With the use of the oldest of Nordic instruments and poetic metres as well as lyrics written in Norwegian, Old Norse and Proto-Norse tongue, Wardruna is now, after nearly three years in the making, finally ready to return with the second album in the ‘Runaljod’ trilogy entitled ‘Yggdrasil’. Multi-instrumentalist and songwriter Einar Kvitrafn Selvik has, together with vocalists Kristian Espedal (aka Gaahl) and Lindy-Fay Hella, managed to make ​​a strikingly beautiful and intense continuation of what was started with their first album, but without falling into the trap of merely repeating themselves. ‘Yggdrasil’ is also graced with guest appearances by renowned Icelandic composer Hilmar Örn Hilmarsson and Iceland’s leading rímur singer Steindór Andersen.

The ongoing ‘Runaljod’ trilogy is a musical rendition of the 24 runes in what is often referred to as the elder futhark. Some of the recordings are done outdoors in places or under circumstances of significance to each rune. Wardruna primarily use old and historical instruments such as primitive deer-hide frame drums, Kraviklyra, tagelharpe, mouth harp, goat horn, lur and more. Non-traditional instruments and other sources of sound like trees, rocks, water and torches are also used.

Album Review

From the first song “Rotlaust Tre Fell”, the album has a dark and atmospheric beginning that leads to a faster rhythm. Compared to the first song,”Ar var Alda”, from the first album,  Runaljod- Gap var Ginnunga , this song is a clear indication that this album is definitely more diverse and more ‘rhythmic’. It gets more interesting and catchier towards the middle of the song that it almost becomes like one of those shamanic rituals which is amazing!
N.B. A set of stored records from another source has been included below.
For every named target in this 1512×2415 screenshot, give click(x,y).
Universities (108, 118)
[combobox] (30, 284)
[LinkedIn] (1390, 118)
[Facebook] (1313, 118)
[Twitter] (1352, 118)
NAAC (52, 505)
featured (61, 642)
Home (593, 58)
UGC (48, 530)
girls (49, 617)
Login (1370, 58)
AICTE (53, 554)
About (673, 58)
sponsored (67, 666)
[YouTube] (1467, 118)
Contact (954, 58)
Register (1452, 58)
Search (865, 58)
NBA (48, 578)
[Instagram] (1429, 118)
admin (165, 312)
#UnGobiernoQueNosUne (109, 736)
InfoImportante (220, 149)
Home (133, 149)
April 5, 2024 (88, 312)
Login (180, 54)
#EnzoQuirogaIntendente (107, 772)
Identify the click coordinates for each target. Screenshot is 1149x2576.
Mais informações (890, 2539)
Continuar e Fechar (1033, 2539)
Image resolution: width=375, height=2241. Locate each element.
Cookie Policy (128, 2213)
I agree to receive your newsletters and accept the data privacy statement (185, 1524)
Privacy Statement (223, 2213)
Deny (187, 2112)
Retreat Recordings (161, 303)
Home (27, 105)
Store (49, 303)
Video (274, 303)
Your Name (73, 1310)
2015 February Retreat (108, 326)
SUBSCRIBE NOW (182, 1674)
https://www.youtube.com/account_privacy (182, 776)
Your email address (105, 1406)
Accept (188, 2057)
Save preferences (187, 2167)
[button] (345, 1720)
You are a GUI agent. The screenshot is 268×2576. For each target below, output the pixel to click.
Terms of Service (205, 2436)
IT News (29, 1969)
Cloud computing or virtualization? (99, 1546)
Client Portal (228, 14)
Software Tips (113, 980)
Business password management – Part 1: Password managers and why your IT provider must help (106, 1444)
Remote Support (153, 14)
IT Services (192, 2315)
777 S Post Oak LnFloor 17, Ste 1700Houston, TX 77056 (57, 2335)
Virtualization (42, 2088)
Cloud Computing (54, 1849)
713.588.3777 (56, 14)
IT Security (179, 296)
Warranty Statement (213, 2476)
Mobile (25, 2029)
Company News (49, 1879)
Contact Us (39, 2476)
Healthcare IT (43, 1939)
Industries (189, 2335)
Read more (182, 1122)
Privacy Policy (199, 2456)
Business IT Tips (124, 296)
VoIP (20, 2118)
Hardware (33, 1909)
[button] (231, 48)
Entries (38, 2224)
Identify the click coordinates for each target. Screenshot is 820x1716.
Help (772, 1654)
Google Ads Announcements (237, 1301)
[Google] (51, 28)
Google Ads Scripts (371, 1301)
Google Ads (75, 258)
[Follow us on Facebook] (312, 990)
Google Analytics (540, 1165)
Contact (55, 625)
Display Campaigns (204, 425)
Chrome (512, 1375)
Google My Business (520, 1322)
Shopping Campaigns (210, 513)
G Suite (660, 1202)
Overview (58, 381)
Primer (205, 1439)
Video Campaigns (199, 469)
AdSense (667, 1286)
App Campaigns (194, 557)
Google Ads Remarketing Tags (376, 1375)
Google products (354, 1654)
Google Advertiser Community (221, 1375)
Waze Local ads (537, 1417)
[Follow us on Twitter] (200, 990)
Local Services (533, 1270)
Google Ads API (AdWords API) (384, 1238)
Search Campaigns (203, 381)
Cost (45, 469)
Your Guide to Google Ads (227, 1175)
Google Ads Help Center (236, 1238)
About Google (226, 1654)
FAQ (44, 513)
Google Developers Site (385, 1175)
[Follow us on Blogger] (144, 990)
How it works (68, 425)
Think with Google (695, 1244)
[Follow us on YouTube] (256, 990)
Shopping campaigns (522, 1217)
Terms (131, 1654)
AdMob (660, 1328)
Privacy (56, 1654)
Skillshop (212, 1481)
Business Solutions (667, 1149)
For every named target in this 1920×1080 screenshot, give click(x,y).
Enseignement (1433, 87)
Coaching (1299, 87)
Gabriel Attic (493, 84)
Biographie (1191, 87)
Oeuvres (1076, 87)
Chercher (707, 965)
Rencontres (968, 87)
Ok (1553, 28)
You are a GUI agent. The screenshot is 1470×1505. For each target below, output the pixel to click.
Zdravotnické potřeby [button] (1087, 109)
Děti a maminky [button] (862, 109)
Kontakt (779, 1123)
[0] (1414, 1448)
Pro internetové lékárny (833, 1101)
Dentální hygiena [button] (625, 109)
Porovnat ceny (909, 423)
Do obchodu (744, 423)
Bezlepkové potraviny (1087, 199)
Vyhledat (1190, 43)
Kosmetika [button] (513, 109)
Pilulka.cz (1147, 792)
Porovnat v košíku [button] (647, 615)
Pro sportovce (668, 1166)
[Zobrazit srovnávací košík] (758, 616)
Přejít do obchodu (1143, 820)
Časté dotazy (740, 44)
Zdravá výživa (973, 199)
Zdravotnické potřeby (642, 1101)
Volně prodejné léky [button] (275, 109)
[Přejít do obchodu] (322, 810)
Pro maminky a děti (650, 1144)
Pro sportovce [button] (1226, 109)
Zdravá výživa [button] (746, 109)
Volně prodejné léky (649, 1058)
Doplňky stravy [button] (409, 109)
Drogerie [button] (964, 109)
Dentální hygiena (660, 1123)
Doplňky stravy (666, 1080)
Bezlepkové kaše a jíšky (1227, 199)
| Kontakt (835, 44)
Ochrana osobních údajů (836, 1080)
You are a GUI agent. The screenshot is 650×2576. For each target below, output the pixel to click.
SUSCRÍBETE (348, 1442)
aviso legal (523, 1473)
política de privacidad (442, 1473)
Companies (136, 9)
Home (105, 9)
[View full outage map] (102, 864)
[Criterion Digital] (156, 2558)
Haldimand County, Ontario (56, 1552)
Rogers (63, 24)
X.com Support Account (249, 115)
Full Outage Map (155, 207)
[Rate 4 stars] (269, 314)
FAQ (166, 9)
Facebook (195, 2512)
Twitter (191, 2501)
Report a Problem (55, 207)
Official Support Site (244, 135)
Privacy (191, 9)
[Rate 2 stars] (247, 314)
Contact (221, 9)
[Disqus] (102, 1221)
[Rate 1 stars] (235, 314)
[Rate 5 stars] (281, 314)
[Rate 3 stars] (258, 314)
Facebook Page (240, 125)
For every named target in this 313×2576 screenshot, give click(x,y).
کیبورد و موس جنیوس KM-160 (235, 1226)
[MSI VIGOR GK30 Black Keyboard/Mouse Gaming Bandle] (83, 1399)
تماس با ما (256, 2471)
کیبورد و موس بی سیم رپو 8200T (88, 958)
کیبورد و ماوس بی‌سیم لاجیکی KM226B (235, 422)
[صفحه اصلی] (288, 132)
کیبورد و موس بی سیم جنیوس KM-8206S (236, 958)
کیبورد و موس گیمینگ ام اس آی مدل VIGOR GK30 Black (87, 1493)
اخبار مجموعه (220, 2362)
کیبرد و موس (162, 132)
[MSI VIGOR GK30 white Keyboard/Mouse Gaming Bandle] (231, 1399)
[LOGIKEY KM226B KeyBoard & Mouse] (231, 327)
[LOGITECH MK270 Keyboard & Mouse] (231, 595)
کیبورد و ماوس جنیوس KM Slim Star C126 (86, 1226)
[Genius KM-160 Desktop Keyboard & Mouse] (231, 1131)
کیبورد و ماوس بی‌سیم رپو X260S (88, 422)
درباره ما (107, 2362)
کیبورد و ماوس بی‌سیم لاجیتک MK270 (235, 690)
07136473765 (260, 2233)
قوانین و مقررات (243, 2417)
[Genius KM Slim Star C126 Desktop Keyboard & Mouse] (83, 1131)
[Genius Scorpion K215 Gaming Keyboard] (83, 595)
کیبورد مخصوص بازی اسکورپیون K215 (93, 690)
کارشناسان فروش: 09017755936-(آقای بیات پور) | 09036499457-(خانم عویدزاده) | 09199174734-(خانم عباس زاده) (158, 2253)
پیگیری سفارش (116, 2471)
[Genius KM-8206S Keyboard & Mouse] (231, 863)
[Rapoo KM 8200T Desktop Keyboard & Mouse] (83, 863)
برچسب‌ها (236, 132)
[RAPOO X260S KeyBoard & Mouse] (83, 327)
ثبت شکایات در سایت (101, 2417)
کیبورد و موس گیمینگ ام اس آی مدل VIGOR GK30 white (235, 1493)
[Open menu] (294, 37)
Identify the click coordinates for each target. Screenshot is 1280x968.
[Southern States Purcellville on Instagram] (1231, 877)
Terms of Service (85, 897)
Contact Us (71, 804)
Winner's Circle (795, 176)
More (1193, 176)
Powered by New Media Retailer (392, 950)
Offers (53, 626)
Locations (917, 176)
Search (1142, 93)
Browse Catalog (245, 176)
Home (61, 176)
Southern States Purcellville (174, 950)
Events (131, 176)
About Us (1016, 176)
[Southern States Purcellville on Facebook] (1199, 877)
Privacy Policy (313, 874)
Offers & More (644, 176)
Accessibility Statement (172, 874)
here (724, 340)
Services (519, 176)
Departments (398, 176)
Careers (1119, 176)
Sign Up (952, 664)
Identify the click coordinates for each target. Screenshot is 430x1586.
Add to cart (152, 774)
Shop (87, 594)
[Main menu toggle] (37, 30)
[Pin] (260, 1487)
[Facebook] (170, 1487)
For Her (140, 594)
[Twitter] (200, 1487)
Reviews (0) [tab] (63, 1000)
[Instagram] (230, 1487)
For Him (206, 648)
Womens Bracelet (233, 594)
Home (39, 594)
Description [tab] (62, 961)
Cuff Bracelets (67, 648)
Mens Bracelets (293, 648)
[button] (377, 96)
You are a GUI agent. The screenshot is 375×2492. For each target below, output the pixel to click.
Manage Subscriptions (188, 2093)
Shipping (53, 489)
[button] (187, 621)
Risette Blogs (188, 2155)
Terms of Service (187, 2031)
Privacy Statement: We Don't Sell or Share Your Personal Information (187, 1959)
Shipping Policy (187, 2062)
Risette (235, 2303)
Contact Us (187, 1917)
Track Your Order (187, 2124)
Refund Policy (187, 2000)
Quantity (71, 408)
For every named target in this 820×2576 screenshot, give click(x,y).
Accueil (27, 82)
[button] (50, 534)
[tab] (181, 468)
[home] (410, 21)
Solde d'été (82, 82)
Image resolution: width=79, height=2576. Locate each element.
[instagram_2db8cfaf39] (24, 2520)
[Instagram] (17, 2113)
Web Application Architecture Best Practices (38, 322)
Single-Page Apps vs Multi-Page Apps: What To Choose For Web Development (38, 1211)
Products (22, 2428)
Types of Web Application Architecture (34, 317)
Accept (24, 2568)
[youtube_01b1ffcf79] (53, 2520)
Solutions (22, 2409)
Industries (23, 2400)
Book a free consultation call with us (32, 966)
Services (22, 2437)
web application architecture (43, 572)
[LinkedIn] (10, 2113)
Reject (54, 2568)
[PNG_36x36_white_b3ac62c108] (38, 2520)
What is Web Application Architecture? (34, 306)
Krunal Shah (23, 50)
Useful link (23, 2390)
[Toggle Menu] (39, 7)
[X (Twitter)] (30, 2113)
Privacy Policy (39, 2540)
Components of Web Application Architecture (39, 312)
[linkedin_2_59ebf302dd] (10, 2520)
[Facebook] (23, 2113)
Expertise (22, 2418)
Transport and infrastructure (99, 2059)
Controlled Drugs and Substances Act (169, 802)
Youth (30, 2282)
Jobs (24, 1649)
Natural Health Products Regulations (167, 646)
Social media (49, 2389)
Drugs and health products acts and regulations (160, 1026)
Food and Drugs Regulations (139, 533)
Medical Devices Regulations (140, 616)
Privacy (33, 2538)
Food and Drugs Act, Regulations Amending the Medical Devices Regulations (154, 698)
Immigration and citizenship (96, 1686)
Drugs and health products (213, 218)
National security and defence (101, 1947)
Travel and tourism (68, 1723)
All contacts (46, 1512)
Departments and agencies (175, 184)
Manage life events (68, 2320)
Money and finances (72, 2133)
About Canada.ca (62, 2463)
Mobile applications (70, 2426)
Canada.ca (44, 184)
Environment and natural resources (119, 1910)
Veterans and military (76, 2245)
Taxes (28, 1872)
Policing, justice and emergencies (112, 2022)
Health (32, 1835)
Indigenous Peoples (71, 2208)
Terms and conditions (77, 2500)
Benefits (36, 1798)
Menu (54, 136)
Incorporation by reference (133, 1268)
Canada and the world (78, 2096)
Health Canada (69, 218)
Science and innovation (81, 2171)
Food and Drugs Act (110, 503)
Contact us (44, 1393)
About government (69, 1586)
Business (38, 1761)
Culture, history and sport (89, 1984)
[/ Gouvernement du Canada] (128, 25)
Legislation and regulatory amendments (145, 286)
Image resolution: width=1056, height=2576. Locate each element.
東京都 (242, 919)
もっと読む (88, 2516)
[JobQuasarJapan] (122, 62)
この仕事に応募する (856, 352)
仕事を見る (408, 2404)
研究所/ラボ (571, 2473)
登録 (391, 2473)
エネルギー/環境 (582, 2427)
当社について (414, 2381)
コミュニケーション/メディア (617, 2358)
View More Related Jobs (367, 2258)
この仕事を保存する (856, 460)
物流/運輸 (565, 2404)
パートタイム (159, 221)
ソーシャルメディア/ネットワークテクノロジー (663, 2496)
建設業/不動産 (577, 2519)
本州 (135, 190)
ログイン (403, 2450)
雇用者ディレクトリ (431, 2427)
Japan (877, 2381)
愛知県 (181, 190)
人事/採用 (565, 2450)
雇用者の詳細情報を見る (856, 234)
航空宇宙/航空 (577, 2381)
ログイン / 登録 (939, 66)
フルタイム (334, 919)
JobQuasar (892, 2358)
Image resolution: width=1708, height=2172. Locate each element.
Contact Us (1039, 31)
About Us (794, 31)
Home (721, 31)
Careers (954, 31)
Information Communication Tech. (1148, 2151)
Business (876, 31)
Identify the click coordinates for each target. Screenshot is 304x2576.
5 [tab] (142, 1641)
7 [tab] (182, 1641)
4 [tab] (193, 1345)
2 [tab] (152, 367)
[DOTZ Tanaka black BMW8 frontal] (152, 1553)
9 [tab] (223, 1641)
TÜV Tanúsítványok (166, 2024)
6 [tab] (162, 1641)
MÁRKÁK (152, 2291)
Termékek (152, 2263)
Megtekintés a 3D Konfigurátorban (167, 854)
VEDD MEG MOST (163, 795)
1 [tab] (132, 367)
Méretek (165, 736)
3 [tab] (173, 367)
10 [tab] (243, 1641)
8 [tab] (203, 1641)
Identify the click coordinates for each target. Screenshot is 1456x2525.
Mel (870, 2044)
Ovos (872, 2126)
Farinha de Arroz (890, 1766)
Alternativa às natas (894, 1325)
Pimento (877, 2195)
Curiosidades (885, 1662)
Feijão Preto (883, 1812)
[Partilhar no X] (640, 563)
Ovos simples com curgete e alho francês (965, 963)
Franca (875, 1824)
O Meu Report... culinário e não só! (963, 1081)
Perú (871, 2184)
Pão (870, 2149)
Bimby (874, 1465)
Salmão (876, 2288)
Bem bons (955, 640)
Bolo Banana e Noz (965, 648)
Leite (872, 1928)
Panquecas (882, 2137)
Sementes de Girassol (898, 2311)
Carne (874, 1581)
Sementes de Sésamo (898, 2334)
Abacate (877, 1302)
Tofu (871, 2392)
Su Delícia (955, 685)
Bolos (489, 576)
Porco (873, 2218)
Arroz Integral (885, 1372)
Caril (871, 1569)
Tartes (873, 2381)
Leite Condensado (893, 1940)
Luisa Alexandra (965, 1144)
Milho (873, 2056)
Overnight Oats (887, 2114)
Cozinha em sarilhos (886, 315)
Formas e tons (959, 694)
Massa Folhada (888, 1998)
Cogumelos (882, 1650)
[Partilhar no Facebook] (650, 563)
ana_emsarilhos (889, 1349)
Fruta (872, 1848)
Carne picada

The first song is also one of my favorites from the album; it is an amazing intro song; it is so captivating that it welcomes the listener to a ritual from the first second and it will definitely make the listener want to hear more from the album.

Throughout the songs, the listener will feel the genuine Nordic spirituality and learn more about the runes of course; this album (as well as the previous record) all tell stories behind the eight runes from the runic alphabet, Elder Futhark. Moreover, the instruments such as the fiddler, Tagelharpe, deer-hide frame drums and the goat horn will impress the listener once more; it should be stated that these authentic instruments are an essential part of Wardruna’s music and if you are a fan of authentic folk instruments, you will be taken into another world throughout the songs.

One thing I love about this album (and about Wardruna’s music in general) is the natural sound. While listening to the songs, you will not only feel like you are in a spiritual journey but you will also be welcomed with the sounds of nature such as the sound of the wind. Especially, when these sounds are combined with the authentic instruments, the result is surely mind-blowing; as a matter of fact, Wardruna proves that this is how the music should be; natural and mind-blowing.

Personally, I loved the last half of the album more; the album gets a lot more interesting, ‘darker’ but also a lot more playful with the song “IWaR” and from there, you will have this urge to hear the songs over and over again and to embrace the perfection within the melodies and to hear those unique sounds coming from the instruments.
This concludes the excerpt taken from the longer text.